VestaCP is having a zero-day bug, which has never been seen before and is very dangerous, causing the server to suffer automatic attacks. If you are using VestaCP, please update immediately.
Information about this bug appeared on 07/04 at VestaCP forum and many other technology forums and attracted many people interested because of its danger level. In addition, many vendors had to shut down a series of VPS attacked by this security flaw.
Today, VestaCP released the latest update – 0.9.8-20 – patched and enhanced security.
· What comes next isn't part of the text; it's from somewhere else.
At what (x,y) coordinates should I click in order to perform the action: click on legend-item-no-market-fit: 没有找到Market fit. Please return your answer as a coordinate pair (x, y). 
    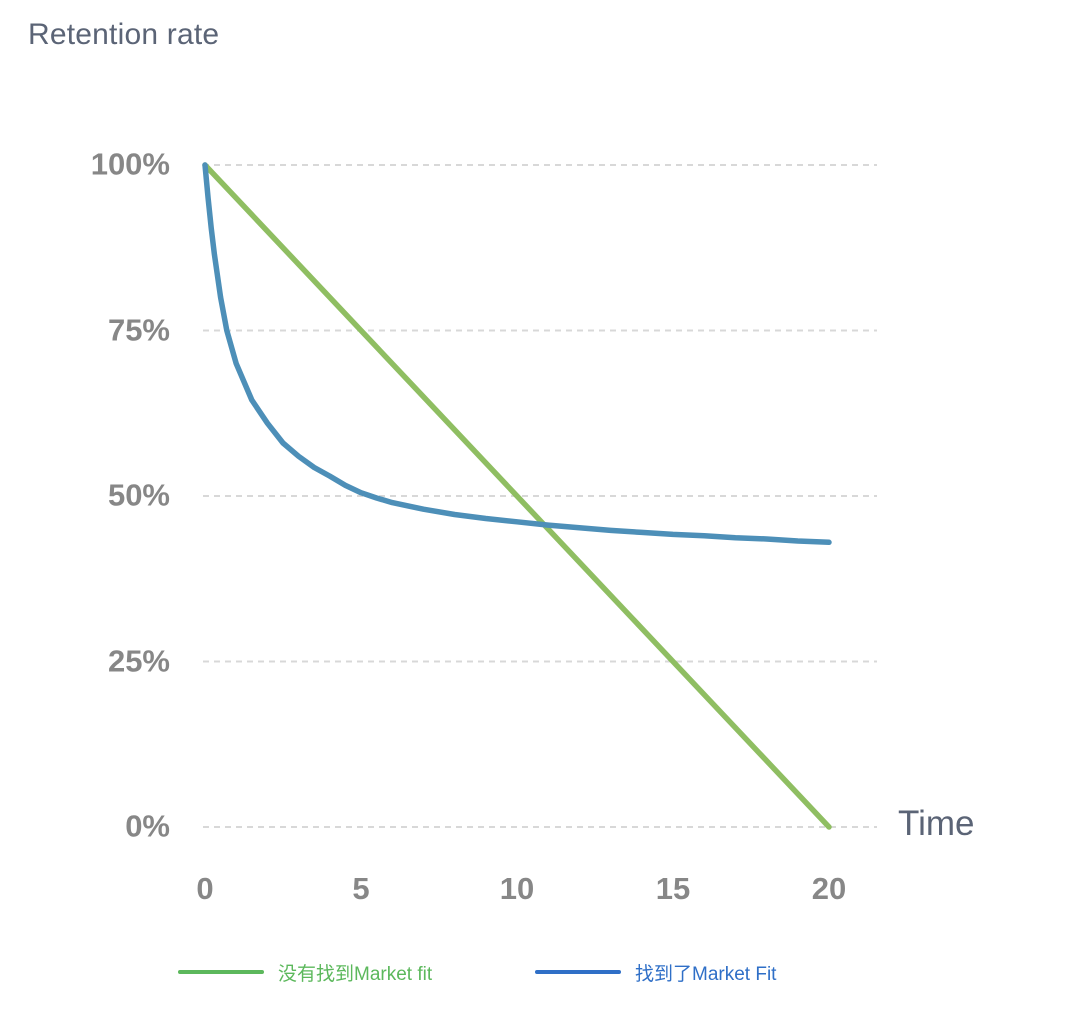
    Looking at the image, I should click on (305, 972).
If you are using VestaCP, immediately update the manager to the latest version in one of two ways:
– Option 1: Accessing VestaCP administration on the website, Updates and core updates
– Method 2: Through SSH# v-update-sys-vesta-all
Review
#v-list-sys-vesta-updates PKG VER REL ARCH UPDT DATE --- --- --- ---- ---- ---- vesta 0.9.8 20 x86_64 yes 2018-04-09 vesta-php 0.9.8 19 x86_64 yes 2018-04-09 vesta-nginx 0.9.8 19 x86_64 yes 2018-04-09 vesta-ioncube 0.9.8 19 x86_64 yes 2018-04-09 vesta-softaculous 0.9.8 19 x86_64 yes 2018-04-09
Note: If you have disabled the previous VestaCP management service then you need to enable it again and run the update:
# systemctl enable vesta && systemctl start vesta
Good luck to you protection of your system!